#### Goal of the exercise
Some of the lines below need repeating. Reproduce exactly those between the lines holding "1316x902 pixels." and "This screenshot has width=850, height=382.", inclusive.

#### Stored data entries
* * *

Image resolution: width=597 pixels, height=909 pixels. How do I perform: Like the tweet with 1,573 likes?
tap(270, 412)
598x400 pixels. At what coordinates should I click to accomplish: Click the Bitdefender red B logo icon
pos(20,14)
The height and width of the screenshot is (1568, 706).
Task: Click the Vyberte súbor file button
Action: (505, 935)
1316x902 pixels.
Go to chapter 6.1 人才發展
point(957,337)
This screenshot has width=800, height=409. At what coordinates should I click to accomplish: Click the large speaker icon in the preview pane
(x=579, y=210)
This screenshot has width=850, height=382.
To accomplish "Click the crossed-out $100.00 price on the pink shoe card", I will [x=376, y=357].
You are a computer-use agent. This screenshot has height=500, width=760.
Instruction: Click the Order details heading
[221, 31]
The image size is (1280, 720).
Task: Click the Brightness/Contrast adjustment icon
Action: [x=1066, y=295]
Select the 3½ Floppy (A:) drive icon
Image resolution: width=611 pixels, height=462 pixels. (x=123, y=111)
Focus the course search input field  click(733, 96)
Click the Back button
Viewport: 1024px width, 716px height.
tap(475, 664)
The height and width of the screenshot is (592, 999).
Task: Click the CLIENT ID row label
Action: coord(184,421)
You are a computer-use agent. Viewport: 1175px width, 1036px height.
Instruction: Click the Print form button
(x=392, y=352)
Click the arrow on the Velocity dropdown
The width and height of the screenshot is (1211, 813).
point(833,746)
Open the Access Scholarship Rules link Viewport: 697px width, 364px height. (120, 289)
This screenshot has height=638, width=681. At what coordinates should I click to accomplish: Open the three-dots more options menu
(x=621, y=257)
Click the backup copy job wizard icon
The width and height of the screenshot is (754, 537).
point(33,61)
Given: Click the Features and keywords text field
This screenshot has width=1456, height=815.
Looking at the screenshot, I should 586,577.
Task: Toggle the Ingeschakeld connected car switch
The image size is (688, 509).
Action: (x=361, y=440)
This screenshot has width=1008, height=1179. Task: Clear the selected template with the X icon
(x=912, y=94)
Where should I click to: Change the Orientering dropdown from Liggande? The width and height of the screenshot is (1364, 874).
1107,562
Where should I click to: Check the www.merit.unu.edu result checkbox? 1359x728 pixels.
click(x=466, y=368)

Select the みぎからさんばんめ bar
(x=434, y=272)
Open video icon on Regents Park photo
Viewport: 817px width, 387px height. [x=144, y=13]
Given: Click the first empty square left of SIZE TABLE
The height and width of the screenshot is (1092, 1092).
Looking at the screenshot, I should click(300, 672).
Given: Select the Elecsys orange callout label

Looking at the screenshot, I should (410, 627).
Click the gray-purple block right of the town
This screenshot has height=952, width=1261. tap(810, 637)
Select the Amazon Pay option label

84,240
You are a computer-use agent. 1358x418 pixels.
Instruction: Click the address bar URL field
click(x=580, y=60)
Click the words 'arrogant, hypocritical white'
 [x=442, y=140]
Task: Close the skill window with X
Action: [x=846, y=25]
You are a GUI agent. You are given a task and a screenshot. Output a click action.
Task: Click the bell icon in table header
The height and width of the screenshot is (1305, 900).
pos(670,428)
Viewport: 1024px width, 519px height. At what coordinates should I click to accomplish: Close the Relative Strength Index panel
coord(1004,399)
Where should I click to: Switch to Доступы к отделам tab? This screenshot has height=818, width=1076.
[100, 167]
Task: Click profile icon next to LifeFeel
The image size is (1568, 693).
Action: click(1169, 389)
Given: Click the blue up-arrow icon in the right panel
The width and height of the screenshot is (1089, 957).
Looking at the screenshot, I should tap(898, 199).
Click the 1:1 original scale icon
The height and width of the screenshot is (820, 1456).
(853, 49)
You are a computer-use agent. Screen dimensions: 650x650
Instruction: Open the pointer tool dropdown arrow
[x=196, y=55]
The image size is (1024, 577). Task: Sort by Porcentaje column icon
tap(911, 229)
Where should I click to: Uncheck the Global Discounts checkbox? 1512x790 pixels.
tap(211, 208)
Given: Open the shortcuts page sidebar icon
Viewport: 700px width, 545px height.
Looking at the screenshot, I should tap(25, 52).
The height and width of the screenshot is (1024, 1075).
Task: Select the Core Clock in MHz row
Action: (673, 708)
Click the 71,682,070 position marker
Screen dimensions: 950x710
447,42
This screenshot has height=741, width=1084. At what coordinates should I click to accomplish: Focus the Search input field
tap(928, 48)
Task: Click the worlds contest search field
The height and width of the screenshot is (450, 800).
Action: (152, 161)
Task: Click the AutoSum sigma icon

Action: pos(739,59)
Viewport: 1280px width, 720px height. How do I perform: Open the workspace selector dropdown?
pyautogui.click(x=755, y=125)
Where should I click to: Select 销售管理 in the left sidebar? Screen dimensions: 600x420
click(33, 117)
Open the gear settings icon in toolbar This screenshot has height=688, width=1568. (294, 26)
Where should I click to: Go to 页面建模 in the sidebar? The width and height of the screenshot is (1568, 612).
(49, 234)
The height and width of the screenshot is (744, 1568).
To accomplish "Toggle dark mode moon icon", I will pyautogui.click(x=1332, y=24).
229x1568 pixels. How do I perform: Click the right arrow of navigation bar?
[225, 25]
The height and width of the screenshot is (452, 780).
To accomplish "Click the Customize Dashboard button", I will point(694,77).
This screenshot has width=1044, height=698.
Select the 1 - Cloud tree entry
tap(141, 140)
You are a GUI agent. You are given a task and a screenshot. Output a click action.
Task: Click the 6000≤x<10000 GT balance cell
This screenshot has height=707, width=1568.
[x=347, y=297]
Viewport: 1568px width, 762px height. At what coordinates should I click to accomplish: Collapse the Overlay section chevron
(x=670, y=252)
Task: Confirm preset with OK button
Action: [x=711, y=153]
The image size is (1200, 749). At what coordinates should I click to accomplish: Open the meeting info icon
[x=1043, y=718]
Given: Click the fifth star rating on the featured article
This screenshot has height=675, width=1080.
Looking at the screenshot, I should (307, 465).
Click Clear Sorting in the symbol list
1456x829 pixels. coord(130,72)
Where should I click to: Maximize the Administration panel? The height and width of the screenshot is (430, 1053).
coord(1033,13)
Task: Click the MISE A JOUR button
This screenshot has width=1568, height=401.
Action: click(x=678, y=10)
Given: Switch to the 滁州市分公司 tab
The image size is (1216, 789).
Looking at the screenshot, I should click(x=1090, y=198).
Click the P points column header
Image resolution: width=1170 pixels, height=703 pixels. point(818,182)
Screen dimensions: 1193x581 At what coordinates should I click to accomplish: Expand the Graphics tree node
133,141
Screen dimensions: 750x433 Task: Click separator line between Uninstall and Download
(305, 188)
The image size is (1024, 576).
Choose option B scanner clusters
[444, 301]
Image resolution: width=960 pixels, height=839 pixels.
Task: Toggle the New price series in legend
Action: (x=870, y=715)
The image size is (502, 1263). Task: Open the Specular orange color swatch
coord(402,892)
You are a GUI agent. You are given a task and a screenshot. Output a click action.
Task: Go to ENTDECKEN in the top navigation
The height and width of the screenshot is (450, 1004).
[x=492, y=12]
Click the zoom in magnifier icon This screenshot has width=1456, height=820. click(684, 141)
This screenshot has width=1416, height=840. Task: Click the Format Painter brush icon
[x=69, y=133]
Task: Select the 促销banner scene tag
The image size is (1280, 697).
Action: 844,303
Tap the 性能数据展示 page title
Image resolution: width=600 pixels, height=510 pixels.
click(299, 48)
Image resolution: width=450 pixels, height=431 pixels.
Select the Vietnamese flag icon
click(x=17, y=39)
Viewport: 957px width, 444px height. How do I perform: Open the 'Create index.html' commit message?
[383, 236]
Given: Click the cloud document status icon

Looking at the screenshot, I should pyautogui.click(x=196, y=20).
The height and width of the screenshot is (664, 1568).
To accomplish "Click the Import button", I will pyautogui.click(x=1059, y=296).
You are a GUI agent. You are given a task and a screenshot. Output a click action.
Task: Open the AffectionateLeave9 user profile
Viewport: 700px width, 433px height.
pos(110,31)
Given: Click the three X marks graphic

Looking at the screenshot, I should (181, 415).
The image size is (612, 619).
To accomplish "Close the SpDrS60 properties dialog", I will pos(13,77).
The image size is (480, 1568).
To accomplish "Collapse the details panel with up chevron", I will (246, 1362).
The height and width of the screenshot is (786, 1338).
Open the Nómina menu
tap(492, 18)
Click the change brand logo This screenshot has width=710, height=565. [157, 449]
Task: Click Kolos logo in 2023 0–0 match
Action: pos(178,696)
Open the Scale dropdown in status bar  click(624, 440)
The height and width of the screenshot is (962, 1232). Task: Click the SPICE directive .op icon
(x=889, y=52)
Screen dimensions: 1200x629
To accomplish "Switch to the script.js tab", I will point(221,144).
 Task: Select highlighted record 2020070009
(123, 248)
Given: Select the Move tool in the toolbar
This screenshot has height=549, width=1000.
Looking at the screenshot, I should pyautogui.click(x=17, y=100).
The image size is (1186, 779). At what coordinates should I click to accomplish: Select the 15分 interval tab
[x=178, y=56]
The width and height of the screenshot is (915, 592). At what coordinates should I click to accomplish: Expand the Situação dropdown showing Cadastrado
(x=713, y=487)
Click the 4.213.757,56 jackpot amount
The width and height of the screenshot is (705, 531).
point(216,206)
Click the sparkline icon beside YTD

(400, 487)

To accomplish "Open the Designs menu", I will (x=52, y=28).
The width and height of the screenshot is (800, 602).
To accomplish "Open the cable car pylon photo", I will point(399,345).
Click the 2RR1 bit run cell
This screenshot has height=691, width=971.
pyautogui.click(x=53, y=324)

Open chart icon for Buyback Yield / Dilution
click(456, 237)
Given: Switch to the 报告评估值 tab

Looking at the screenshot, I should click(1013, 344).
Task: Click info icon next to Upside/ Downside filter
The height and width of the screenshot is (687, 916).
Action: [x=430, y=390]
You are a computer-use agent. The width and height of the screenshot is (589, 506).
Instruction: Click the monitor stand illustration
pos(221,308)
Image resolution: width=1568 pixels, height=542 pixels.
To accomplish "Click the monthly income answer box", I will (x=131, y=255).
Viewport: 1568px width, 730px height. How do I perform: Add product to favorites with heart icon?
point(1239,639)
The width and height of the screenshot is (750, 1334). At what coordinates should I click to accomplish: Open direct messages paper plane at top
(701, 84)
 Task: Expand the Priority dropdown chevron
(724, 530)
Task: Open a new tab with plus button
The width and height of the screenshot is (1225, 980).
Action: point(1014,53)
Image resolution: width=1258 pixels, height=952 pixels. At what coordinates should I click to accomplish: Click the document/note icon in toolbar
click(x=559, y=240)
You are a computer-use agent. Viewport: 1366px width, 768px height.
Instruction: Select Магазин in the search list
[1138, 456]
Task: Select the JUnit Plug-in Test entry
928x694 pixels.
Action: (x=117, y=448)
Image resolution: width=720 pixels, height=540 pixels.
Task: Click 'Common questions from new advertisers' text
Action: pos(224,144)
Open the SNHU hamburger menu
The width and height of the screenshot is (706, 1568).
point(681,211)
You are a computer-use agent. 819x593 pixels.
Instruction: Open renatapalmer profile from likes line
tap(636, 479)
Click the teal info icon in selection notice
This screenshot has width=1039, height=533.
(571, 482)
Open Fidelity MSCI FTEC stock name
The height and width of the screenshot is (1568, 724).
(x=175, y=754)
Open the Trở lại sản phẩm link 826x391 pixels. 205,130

* * *

#### Exercise answer
1316x902 pixels.
Go to chapter 6.1 人才發展
point(957,337)
This screenshot has width=800, height=409. At what coordinates should I click to accomplish: Click the large speaker icon in the preview pane
(x=579, y=210)
This screenshot has width=850, height=382.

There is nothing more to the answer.